Bitcoin Breaks Below $71,000, Peter Brandt Warns of Two-Way Movement Risk

BTC-5,06%
ETH-6,22%
DOGE-4,86%

Gate News reports that on March 19, Bitcoin’s price fell below $71,000, dropping about 5% within 24 hours, continuing the overall correction trend in the cryptocurrency market. Meanwhile, Ethereum, Solana, and Dogecoin all declined by 5% to 6%, with the total market capitalization of digital assets evaporating over $100 billion. The GMCI 30 index also dropped about 5%, with a year-to-date decline of 21%.

Senior trader Peter Brandt pointed out that Bitcoin currently exhibits two competing technical patterns. On one hand, he identified a constructive pattern similar to a rounded bottom, which may indicate easing selling pressure and increasing buyer interest; on the other hand, he warned of a typical bear flag pattern, suggesting that if the price breaks below key support levels, it could trigger a new downward move. Brandt emphasized that traders should evaluate both bullish and bearish scenarios and remain flexible.

Macroeconomic factors significantly influence market sentiment. The Federal Reserve maintained interest rates between 3.5% and 3.75%, reinforcing expectations of high long-term borrowing costs. Coupled with rising energy prices and geopolitical tensions, investor risk appetite has declined. The S&P 500 approached a four-month low, while gold and silver fell approximately 3% and 4%, respectively, further indicating the correlation between traditional assets and the crypto market.

The imbalance between high open interest in derivatives and ETF fund inflows has increased price volatility sensitivity.
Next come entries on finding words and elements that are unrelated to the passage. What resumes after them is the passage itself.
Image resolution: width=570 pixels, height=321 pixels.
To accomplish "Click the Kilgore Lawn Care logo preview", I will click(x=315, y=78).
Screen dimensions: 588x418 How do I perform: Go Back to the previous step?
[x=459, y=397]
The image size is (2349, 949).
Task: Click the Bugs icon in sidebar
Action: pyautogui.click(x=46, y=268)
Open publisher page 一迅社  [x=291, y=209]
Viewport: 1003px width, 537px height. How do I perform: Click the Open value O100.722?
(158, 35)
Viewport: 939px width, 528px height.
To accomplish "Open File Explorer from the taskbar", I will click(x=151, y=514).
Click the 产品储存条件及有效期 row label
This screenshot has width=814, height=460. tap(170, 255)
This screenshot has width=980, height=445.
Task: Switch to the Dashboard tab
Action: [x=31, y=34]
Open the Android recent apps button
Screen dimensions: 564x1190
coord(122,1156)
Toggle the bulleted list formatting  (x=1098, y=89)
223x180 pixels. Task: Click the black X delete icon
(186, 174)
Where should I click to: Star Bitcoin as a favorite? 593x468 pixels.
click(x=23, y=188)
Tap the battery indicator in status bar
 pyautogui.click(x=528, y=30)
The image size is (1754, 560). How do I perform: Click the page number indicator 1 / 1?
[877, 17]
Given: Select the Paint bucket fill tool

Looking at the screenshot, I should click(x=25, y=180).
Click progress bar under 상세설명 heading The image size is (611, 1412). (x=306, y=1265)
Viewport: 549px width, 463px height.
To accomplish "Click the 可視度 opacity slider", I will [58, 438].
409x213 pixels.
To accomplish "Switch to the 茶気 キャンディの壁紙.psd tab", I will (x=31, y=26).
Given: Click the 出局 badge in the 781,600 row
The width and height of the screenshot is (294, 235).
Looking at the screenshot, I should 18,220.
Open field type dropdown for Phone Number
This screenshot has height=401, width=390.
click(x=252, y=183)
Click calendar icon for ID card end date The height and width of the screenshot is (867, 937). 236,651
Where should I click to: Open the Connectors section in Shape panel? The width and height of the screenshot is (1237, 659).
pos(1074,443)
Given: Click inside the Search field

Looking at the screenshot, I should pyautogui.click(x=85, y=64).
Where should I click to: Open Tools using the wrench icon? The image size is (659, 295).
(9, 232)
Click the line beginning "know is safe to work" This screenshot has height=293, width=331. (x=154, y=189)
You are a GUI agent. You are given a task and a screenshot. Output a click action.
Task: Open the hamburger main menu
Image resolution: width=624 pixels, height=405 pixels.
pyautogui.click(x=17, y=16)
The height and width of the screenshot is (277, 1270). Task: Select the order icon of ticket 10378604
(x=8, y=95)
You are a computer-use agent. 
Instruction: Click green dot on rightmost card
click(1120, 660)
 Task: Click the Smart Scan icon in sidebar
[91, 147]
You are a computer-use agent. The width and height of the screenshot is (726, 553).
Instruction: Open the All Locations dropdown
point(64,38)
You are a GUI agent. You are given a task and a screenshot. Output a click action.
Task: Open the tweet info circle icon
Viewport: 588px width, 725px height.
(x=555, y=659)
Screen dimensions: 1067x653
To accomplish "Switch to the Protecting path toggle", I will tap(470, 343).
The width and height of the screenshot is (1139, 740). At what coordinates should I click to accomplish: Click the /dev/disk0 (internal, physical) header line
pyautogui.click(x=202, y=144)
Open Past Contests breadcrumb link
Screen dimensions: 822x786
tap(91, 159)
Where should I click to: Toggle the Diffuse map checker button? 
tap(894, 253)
Samuel Leyne noted that oil prices and geopolitical uncertainties may limit Bitcoin’s short-term upside potential, even if technical patterns provide some support.

Recently, Bitcoin approached $76,000 but then retreated to support around $70,000. Considering the overall market structure and macro pressures, Bitcoin’s short-term trend remains uncertain. Traders need to adjust their strategies flexibly based on key price movements to cope with potential sharp fluctuations.